Important data are not reaching practitioners in efficient timeframes. Fifty percent of respondents report there is an undesirable delay in receiving information about actual sales, demand forecasts, customer changes and orders, and materials or component shipment status.
paper records are used in many cases. Separate databases serving
departments or partners in other nations may be used. Access to this data may depend on factors practitioners are not aware of, such as availability or security.
Current information technology has not yet delivered optimal satisfaction in terms of what is easily measurable, reportable, or quantifiable data such as scheduling, inventory levels, and customer demand across the supply chain. Survey results suggest possible reasons, such as different data formats and systems, and timeliness and data access challenges. This may challenge processes such as sales and operations planning (S&OP) that seek a shared and integrated understanding of supply and demand. Supply chain dataflow includes direct suppliers and customers, but there
are gaps in a complete, or true end-to-end supply chain dataflow model for most respondents. For example, only about half of survey respondents report that logistics, distributors, and minor direct suppliers are part of their supply chain dataflow. True end-to-end supply chain dataflow, including suppliers’ suppliers and customers’ customers, remains a challenge. Supply chain and operations management professionals have more work to do in terms of improving tools, technologies, strategies, and relationships, and big data can play a major role in this progress.
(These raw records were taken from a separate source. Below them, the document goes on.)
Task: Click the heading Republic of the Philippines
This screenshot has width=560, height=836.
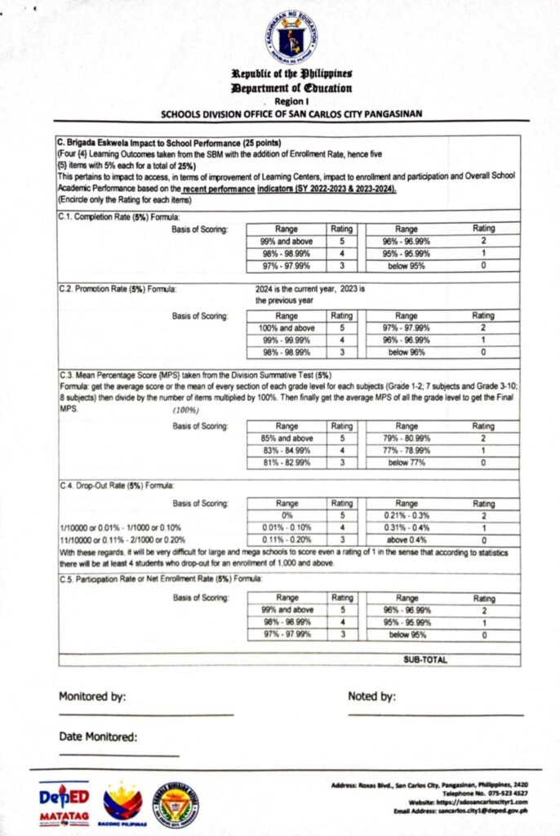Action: tap(291, 74)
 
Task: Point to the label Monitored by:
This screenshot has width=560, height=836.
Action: tap(92, 696)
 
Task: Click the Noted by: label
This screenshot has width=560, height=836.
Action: tap(371, 696)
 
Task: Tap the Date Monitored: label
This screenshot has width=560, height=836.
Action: tap(98, 737)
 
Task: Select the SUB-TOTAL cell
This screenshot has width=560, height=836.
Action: tap(425, 660)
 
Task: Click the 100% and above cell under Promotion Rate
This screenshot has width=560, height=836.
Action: tap(287, 328)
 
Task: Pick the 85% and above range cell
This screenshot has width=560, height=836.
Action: tap(287, 438)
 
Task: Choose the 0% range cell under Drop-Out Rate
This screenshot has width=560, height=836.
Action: tap(287, 516)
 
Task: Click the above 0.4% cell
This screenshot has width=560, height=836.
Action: tap(406, 540)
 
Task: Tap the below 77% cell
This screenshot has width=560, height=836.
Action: tap(406, 463)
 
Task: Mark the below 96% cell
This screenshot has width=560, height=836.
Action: tap(406, 352)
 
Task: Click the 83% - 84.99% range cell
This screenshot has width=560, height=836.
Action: tap(287, 451)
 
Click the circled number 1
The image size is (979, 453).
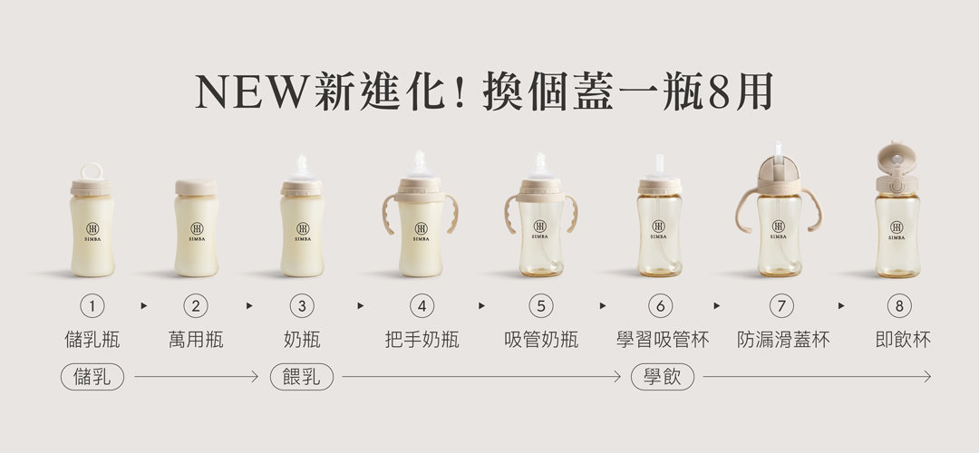[92, 305]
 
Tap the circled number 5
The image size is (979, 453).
[540, 305]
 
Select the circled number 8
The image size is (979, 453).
[899, 305]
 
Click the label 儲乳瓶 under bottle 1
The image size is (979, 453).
[92, 340]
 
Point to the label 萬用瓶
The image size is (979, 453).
[196, 340]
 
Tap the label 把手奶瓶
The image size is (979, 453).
[422, 340]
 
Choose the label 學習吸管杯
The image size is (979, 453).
[663, 340]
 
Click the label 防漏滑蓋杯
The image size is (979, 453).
[783, 340]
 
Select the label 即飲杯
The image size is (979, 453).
[903, 340]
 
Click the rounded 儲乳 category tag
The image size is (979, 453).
[92, 377]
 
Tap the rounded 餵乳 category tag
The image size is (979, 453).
[302, 377]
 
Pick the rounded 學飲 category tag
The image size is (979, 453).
[663, 377]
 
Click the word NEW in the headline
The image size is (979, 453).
[252, 92]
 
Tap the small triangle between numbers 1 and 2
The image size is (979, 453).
[144, 305]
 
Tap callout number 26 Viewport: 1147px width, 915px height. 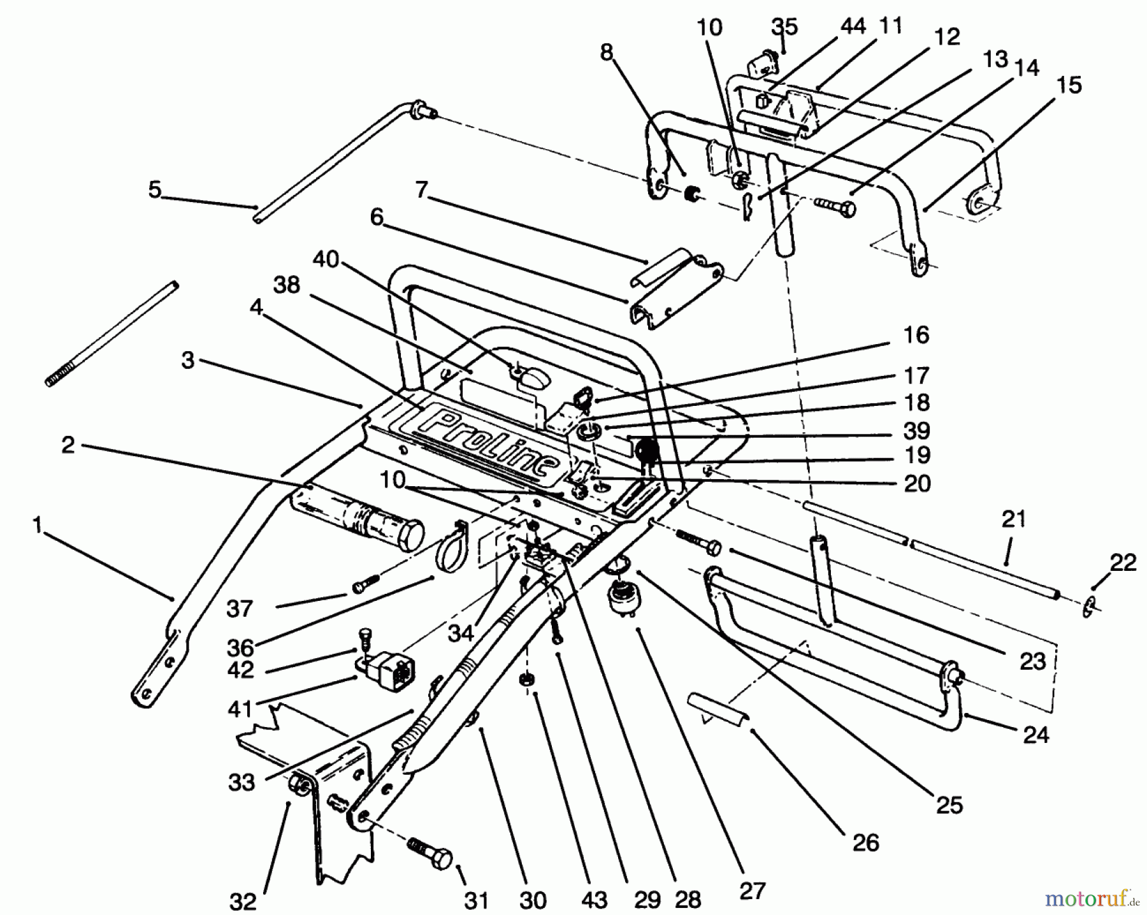[865, 842]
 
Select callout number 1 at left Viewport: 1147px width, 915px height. [38, 526]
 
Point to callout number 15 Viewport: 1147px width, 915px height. [1069, 85]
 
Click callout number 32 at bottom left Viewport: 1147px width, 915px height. [243, 902]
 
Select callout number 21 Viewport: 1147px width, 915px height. [1014, 519]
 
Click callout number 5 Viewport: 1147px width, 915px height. [155, 189]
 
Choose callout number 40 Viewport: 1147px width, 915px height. [326, 260]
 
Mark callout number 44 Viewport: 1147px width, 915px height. [852, 26]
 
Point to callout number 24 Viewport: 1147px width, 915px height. [1035, 735]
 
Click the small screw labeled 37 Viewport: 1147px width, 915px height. [364, 583]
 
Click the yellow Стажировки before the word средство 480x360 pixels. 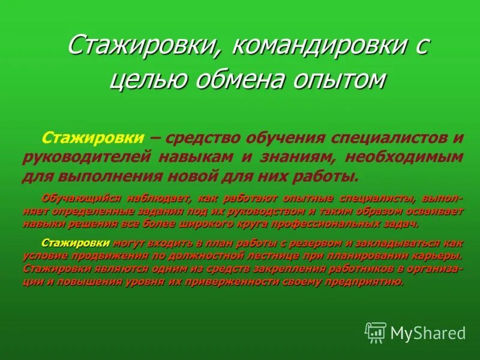(x=93, y=139)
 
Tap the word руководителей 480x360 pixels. (x=86, y=157)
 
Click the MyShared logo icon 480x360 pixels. (x=376, y=332)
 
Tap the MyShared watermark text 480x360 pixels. (x=428, y=332)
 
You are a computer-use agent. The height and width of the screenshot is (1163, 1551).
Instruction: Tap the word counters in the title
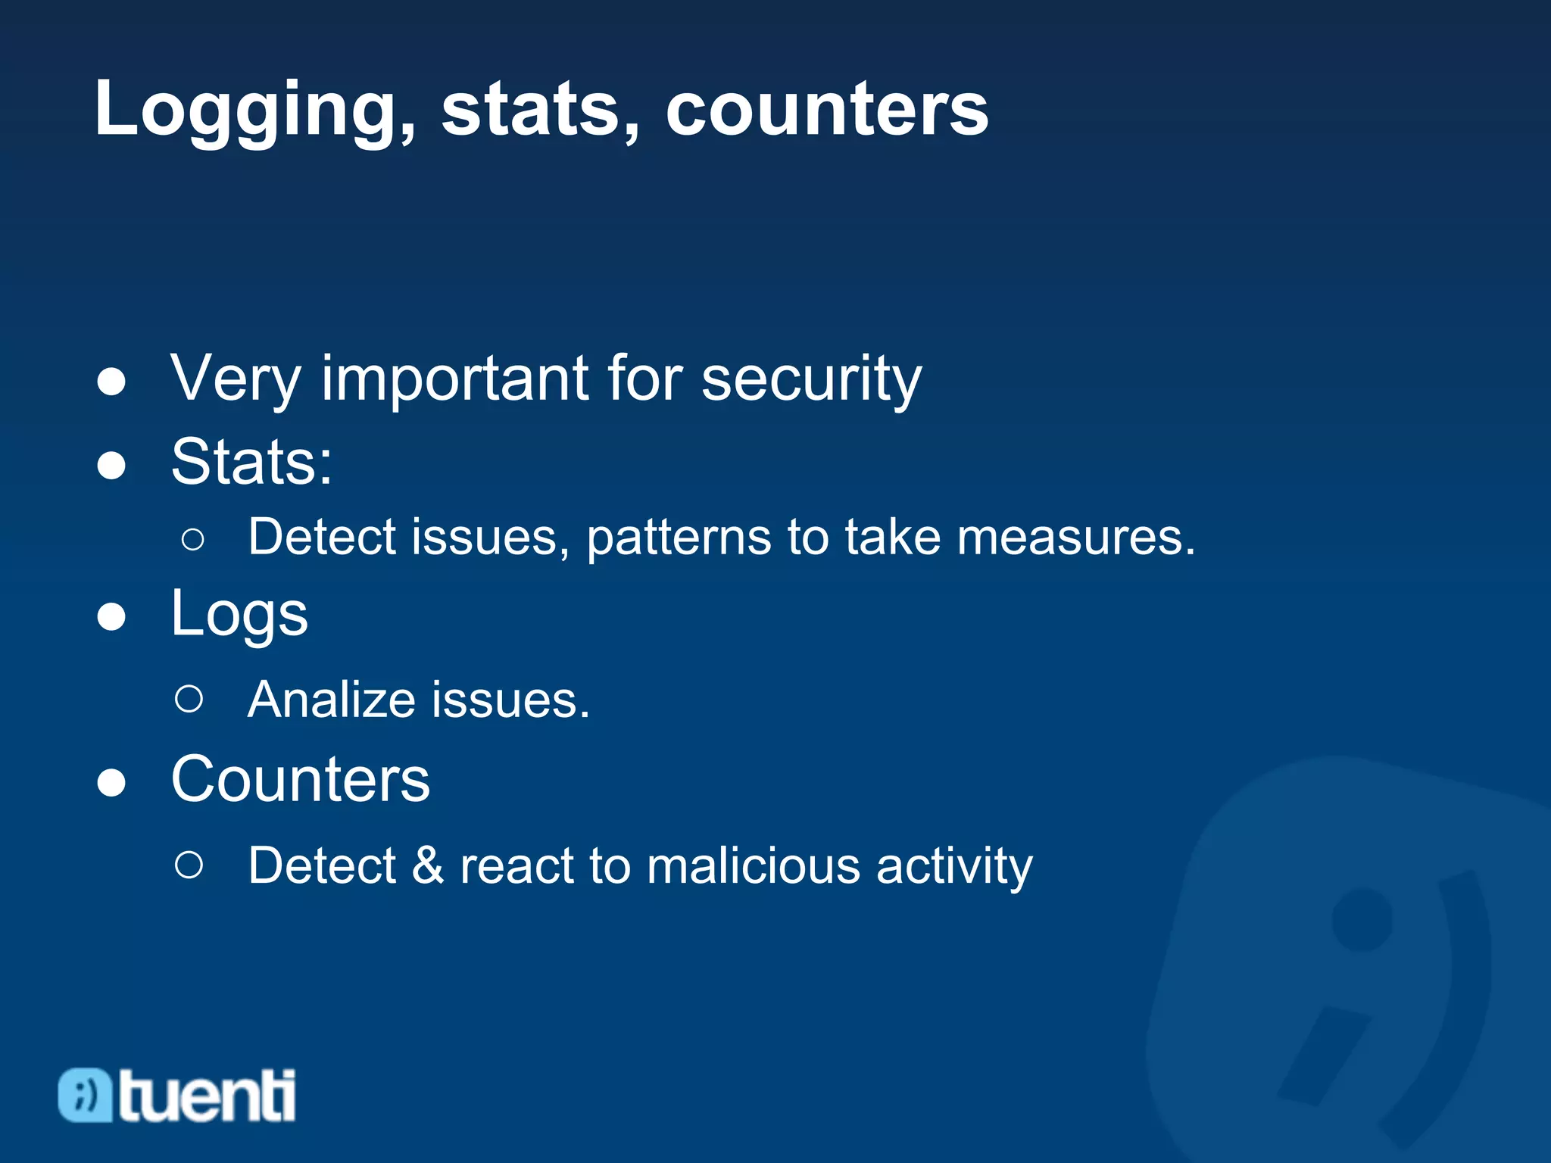[826, 111]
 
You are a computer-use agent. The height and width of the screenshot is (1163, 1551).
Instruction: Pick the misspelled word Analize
[330, 700]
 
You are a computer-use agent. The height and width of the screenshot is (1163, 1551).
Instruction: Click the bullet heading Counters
[300, 780]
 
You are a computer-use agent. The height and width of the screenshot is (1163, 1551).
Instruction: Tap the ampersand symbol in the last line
[428, 865]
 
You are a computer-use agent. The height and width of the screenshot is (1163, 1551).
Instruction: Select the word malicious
[753, 865]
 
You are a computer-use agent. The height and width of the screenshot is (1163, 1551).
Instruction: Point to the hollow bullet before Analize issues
[189, 699]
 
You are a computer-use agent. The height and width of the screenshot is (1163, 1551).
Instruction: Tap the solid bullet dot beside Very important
[111, 382]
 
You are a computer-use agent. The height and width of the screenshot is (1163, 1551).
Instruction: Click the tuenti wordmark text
[207, 1096]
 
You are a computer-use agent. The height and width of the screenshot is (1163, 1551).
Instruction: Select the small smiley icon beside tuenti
[85, 1095]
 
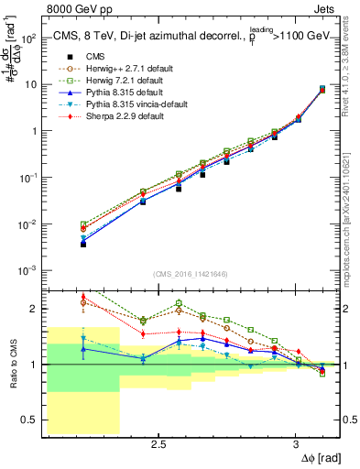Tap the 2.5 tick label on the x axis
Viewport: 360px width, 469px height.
click(x=158, y=442)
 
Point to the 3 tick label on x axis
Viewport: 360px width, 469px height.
click(x=295, y=442)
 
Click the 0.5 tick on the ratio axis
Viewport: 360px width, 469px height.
click(x=32, y=420)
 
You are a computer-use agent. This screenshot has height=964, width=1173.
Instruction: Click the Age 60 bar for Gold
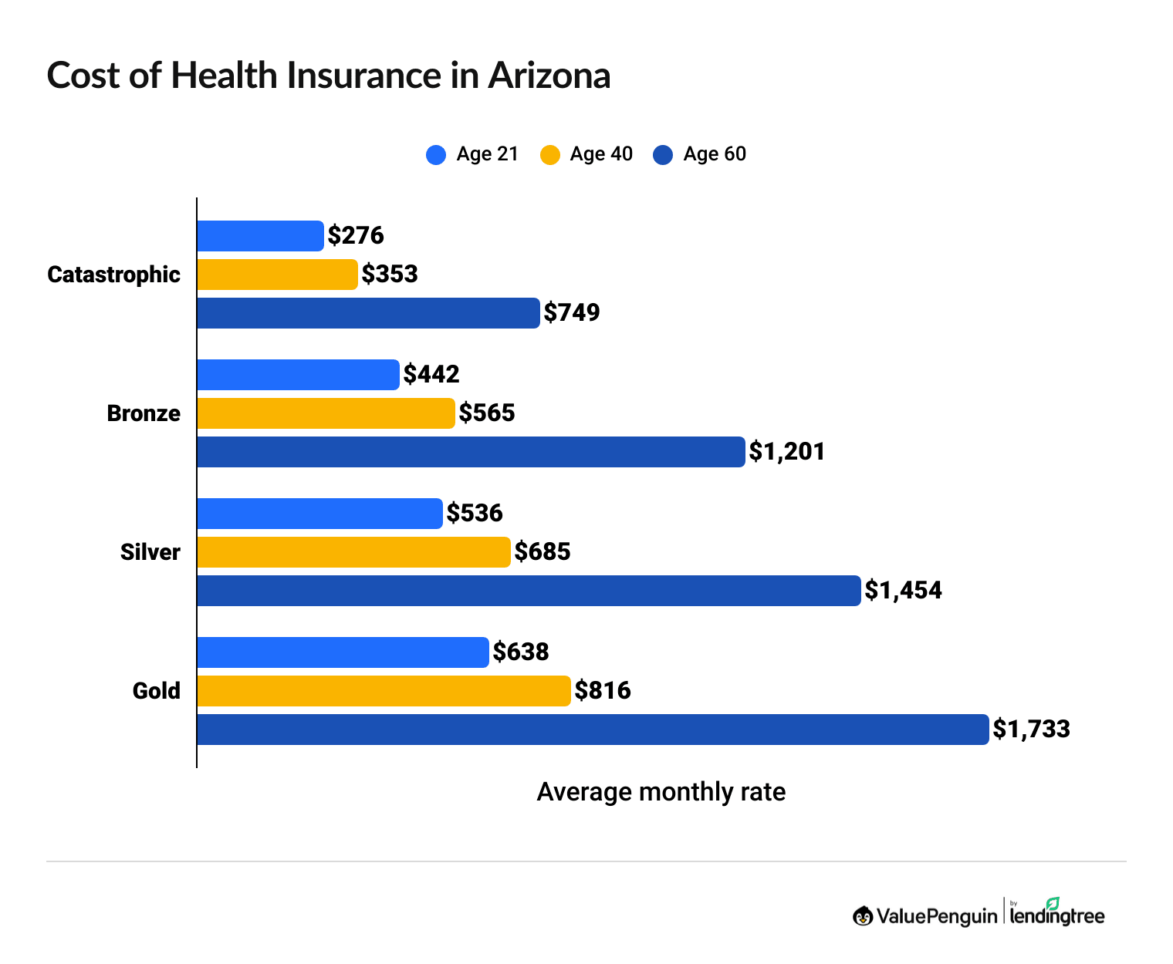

Big data is an up-and-coming skill and knowledge area. It may pay to make big data a professional development priority because the expertise will be rare and in demand. In addition, big data will probably be implemented in long-ranging projects in increments as technology and resources permit. If big data were to resemble past ERP implementations, practitioners can help develop project management skills and high-level implementation ideas now and share those with management teams. This interesting and thoughtful approach may position a professional to advance in his or her career, improve a team’s performance, or gain strategic knowledge of an organization’s supply chain and operations
Big data best practices:
Developing good relationships with supply chain partners. Good relations are necessary to facilitate shared data and insight. Building a foundation with these relations in place, before one begins asking partners for advanced data sharing.
Addressing supply chain dataflow gaps where possible as soon as possible. Organization may have developed procedures or practices that make such gaps manageable, but are not as good as they could be. As powerful as the promise of big data is, it probably can’t correct processes and procedures built around current gaps.
Looking for areas of correlation that don’t seem obvious now, or seem too complex to study at this time. For example, if demand decreases at times when it is expected to increase and there isn’t a clear explanation, this is a good assignment for big data systems. A new big data implementation may not
otherwise know what has high priority to the organization in terms of correlation and investigation.